— Exercise prompt —
Copy the listing verbatim from the line with "The image size is (1920, 916)." up to and including the line with "Action: click(267, 62)".

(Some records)
+ + + + +

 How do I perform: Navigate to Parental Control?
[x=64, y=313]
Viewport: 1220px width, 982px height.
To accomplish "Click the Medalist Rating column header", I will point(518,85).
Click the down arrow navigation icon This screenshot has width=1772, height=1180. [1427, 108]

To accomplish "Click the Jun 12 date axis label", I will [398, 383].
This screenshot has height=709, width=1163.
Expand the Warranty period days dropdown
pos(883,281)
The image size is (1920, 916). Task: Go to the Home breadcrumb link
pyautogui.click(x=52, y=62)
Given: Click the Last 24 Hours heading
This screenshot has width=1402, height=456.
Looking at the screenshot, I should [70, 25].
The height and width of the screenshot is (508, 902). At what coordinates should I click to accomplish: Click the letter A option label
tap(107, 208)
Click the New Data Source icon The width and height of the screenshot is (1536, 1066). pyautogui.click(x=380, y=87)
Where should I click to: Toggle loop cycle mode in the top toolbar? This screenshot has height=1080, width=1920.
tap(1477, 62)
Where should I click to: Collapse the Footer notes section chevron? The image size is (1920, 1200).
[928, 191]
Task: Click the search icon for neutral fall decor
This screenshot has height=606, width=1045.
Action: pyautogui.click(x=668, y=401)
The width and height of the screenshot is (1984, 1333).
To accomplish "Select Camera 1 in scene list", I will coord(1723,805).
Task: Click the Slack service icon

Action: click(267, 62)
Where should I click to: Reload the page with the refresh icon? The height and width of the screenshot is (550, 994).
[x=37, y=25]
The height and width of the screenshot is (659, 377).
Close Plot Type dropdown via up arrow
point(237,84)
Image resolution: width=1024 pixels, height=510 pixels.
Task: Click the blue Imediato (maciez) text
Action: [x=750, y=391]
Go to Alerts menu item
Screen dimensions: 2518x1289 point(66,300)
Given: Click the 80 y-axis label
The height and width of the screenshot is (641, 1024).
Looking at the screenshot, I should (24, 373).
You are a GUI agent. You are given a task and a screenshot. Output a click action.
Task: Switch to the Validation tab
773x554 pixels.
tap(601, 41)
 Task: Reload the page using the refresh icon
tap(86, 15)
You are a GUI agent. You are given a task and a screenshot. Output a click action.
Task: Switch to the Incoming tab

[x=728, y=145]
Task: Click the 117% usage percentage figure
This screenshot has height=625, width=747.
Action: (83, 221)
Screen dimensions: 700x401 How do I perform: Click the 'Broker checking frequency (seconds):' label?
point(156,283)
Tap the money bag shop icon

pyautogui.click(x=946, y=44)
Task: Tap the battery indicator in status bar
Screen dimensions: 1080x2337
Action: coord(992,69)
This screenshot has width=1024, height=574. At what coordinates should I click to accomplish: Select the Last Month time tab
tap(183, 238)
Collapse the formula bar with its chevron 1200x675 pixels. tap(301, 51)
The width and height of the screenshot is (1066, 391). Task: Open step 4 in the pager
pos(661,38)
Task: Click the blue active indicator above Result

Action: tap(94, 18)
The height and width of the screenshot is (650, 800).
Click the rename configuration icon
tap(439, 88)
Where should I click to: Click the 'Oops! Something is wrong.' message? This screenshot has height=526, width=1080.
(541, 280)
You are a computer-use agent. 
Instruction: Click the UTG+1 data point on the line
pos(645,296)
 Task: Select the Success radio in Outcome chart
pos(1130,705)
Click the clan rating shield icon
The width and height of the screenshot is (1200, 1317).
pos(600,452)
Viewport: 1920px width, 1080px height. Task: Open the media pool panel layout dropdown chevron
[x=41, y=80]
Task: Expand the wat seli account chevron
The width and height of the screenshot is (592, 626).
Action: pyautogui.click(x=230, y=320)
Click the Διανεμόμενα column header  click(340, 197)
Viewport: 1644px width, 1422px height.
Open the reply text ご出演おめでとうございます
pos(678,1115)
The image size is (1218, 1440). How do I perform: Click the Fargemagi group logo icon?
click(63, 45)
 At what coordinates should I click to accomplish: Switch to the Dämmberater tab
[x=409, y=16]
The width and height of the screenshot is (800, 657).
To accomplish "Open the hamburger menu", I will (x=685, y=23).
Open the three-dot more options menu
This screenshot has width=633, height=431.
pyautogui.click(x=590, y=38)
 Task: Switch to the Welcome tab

+ + + + +

— Completed exercise —
The image size is (1920, 916). Task: Go to the Home breadcrumb link
pyautogui.click(x=52, y=62)
Given: Click the Last 24 Hours heading
This screenshot has width=1402, height=456.
Looking at the screenshot, I should [70, 25].
The height and width of the screenshot is (508, 902). At what coordinates should I click to accomplish: Click the letter A option label
tap(107, 208)
Click the New Data Source icon The width and height of the screenshot is (1536, 1066). pyautogui.click(x=380, y=87)
Where should I click to: Toggle loop cycle mode in the top toolbar? This screenshot has height=1080, width=1920.
tap(1477, 62)
Where should I click to: Collapse the Footer notes section chevron? The image size is (1920, 1200).
[928, 191]
Task: Click the search icon for neutral fall decor
This screenshot has height=606, width=1045.
Action: pyautogui.click(x=668, y=401)
The width and height of the screenshot is (1984, 1333).
To accomplish "Select Camera 1 in scene list", I will coord(1723,805).
Task: Click the Slack service icon

Action: click(267, 62)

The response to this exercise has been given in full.